Geëxtraheerd materiaal:
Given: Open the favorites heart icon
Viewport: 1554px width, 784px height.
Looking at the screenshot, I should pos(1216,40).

* * *

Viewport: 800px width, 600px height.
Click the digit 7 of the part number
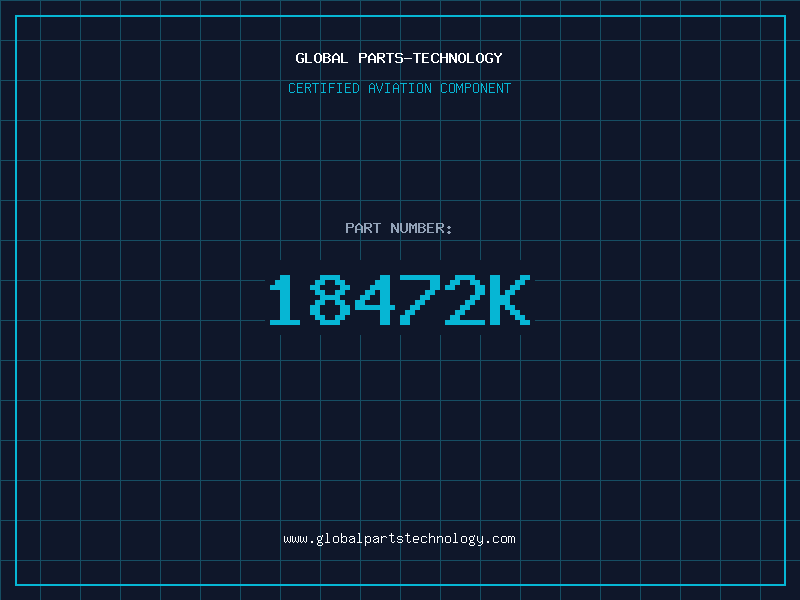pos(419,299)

Verzoek:
Geef alle regels uit de rijen terug waarin de tekenreeks "width" voorkomt. Houd daarbij rekening met hoofdletters en kleine letters.

Het antwoord:
Viewport: 1554px width, 784px height.
Viewport: 800px width, 600px height.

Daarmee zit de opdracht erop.